→ Data for the task:
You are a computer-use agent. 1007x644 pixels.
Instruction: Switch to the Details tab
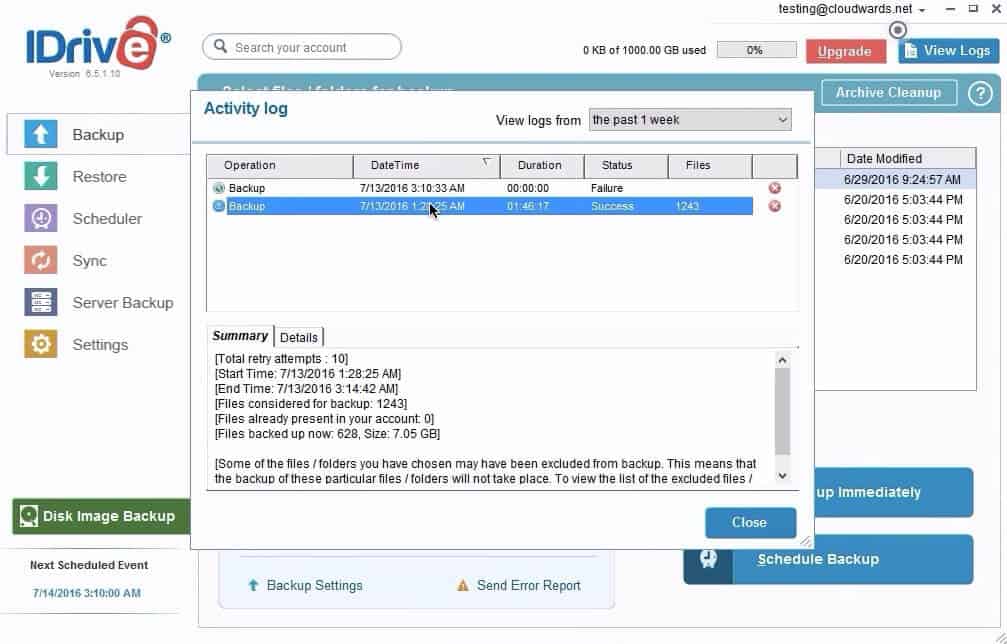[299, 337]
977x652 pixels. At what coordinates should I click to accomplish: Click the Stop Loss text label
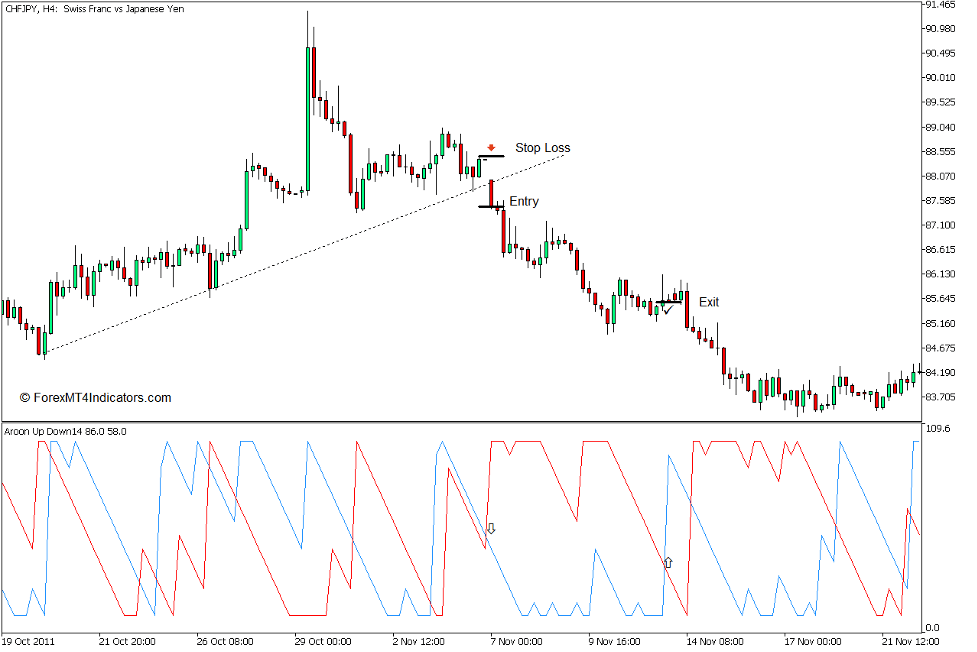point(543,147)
--
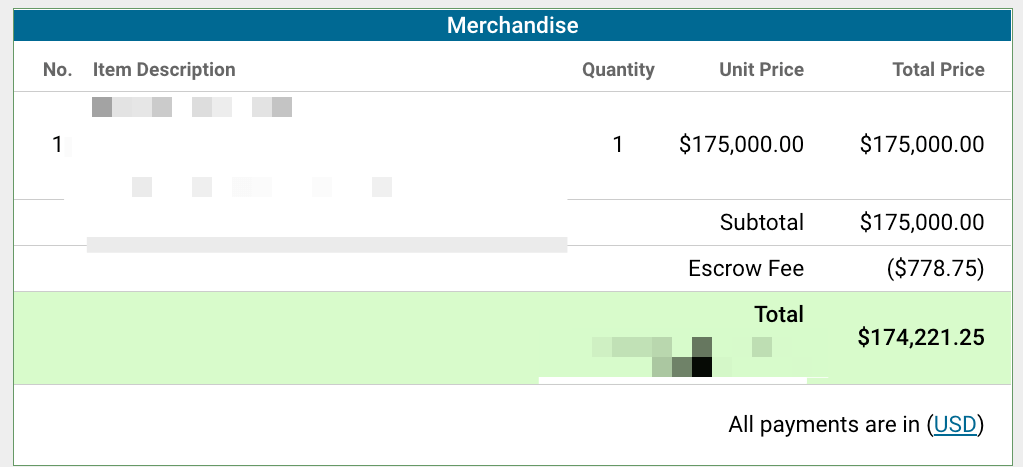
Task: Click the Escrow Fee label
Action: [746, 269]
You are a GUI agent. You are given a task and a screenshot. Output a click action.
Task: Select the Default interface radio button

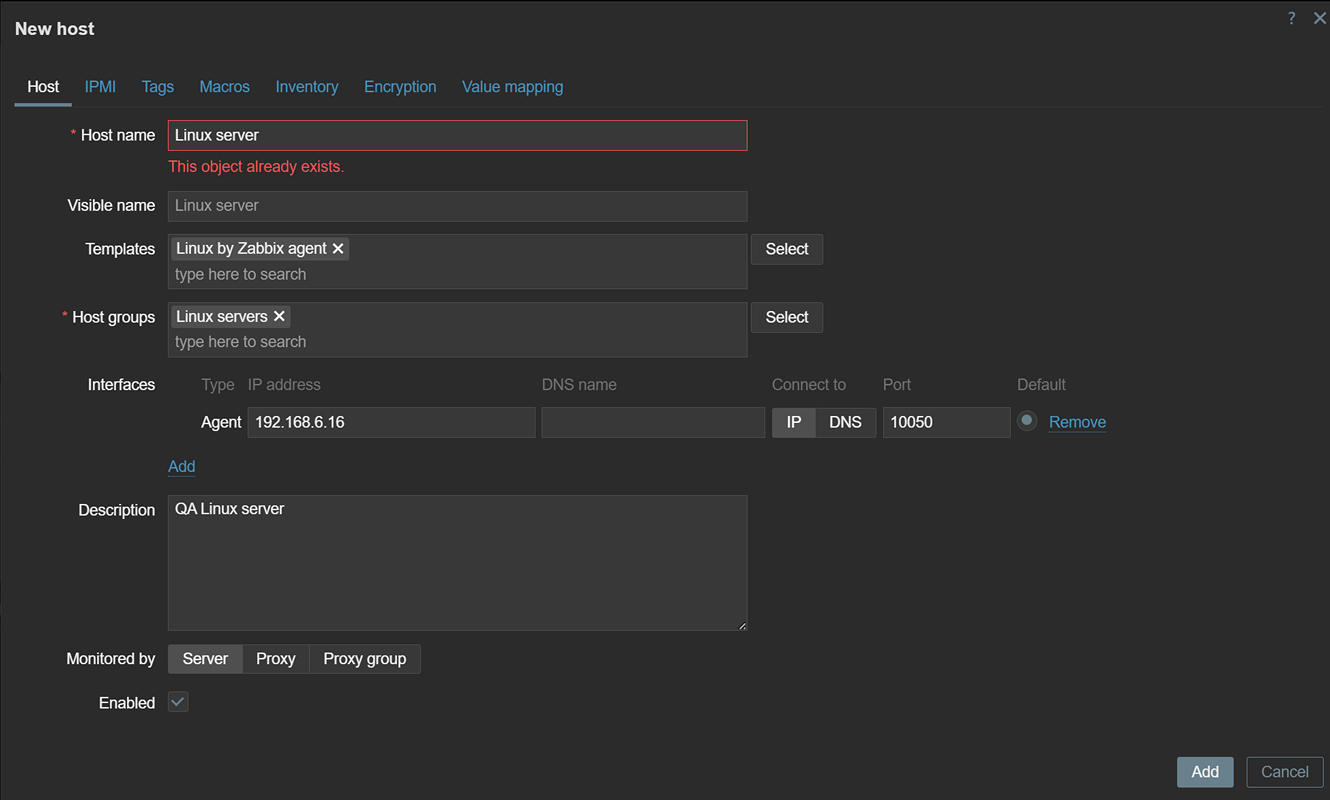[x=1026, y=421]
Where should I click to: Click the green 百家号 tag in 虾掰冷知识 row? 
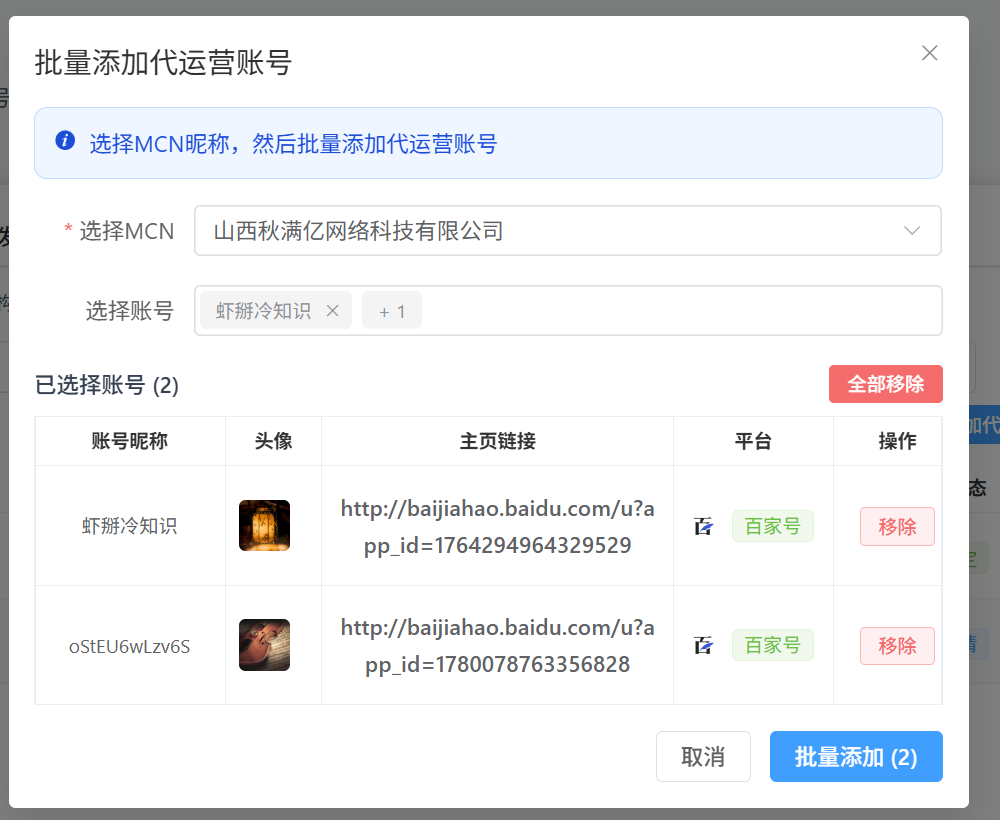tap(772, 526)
---
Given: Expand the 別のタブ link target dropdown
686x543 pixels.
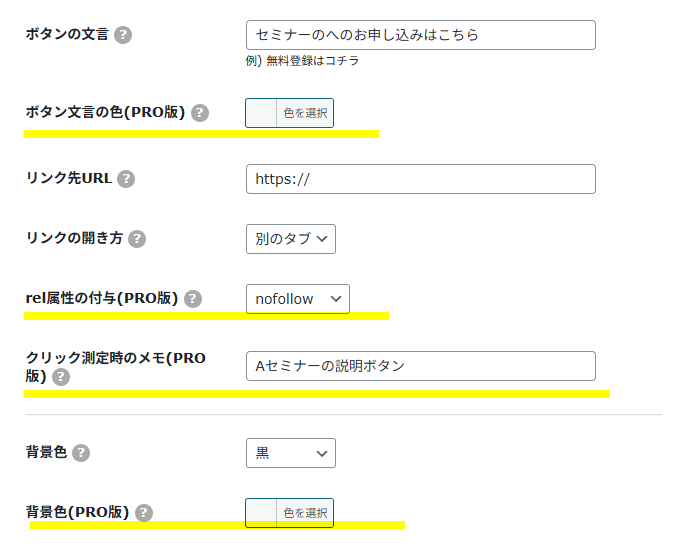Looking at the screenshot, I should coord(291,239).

→ About this task:
Please go line by line through the records above, copying each one that holds the string "agent".

→ Completed task:
You are a computer-use agent. 1007x644 pixels.
You are a GUI agent. You are given a task and a screenshot. Output a click action.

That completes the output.